LOL I wrote that Apress article ages ago for their old e-zine. I'm surprised it's still up there - thanks for the link 🙂 There are problems with using Soundex, and phonetic match algorithms in general, for general-purpose applications like spell-checking. Here's a few of the problems I've run into in this area:

- The majority of phonetic match algorithms are geared toward surname-based searching, and they don't work well for non-surname data (like general dictionary/spell-check applications or even a wide variety of first names).

- Most phonetic match algorithms are geared toward surnames of western European origin, since most are based to some extent on Soundex which is about 90+ years old and designed to index common American names of the time (mostly of western European origin). Because of this most phonetic match algorithms don't index names (or words) with other origins (eastern European, Asian, African, Indian, Spanish, etc.) very well.

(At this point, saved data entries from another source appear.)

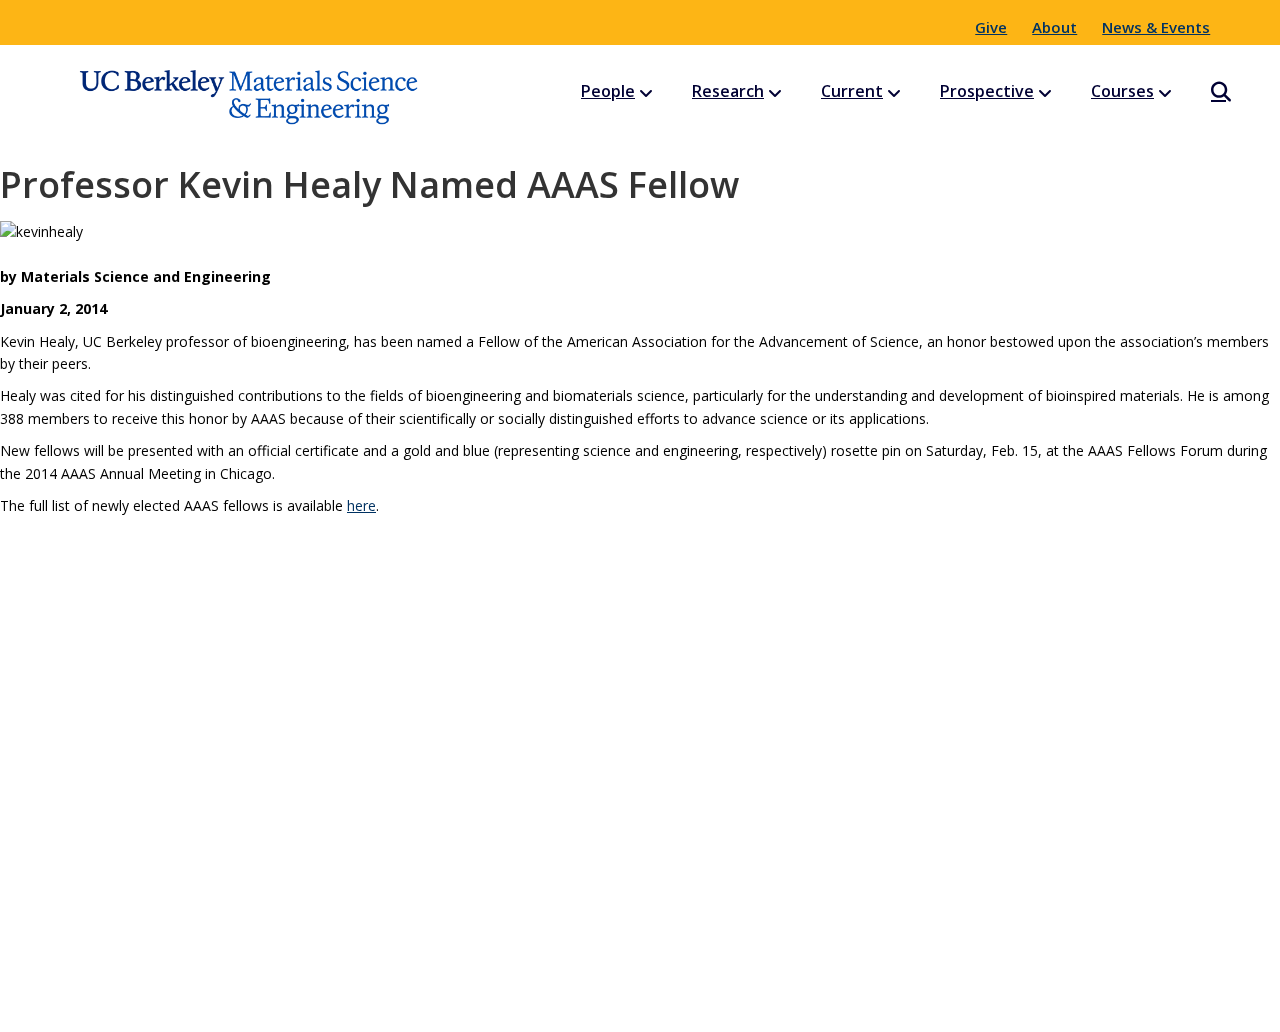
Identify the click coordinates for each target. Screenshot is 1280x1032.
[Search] (1203, 92)
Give (991, 27)
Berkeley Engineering (389, 1007)
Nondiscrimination (780, 1007)
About (1054, 27)
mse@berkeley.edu (640, 813)
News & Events (1156, 27)
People (608, 91)
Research (728, 91)
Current (852, 91)
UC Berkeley (552, 1007)
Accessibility (929, 1007)
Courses (1122, 91)
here (361, 505)
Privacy (654, 1007)
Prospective (987, 91)
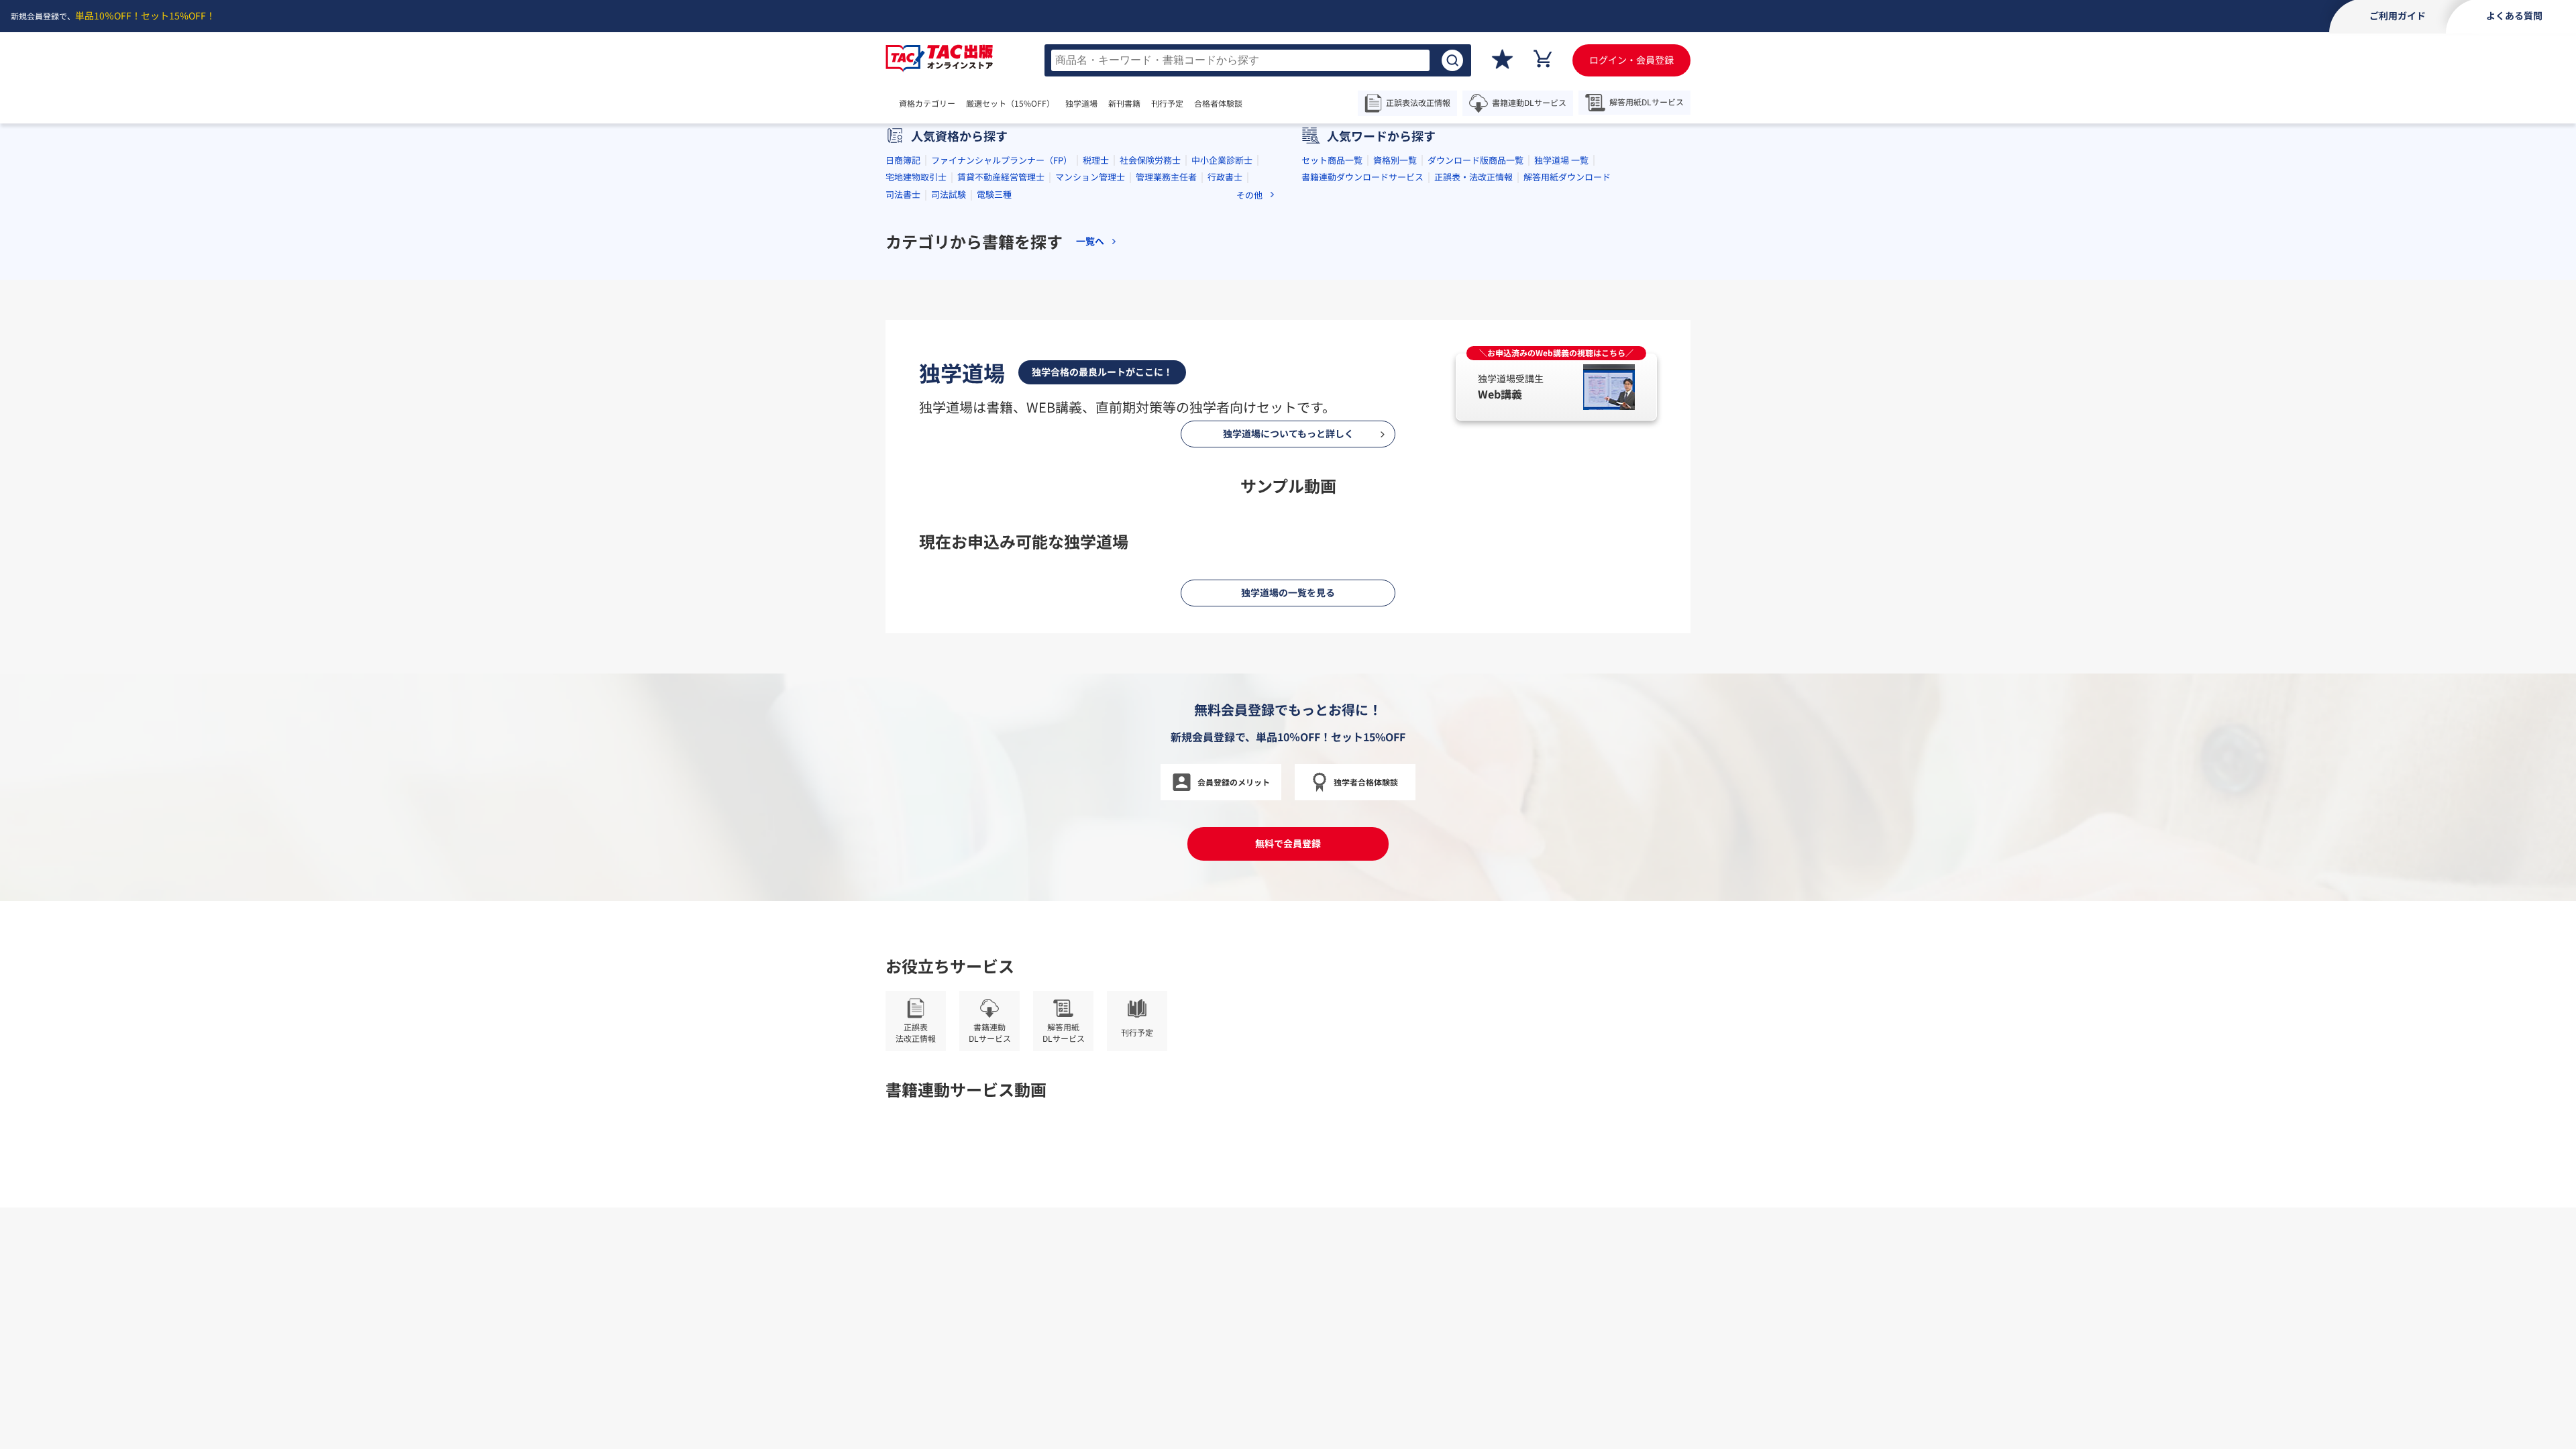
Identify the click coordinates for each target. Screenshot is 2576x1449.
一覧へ (1090, 241)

- Almost all phonetic algorithms preserve the first letter, which makes them pretty useless in spell-checks when the first letter is wrong (transposed letters in the first two positions, missing letter in the first position, etc.) There's usually an implicit assumption that the first letter of the word being encoded is always correct. You can get around this limitation by using string difference calculations, LCS, n-grams, edit distance, etc.; but if you're going to use them in that way may as well consider them to begin with.

If you wanted to go the phonetic search route I would highly recommend using a better, more modern algorithm than Soundex. NYSIIS is a Soundex variant that improves recall quite a bit; Double Metaphone accounts for some non-English characters that Soundex misses; Daitch-Mokotoff provides better handling for Eastern European names/words, etc. An edit distance, LCS, or n-gram-type algorithm can provide better results than phonetic match. As examples, SSIS uses an n-gram variant in the fuzzy lookup component, and an edit distance algorithm is used by MS Word's spell-checker. The hardest part of these algorithms is making them efficient for large dictionaries.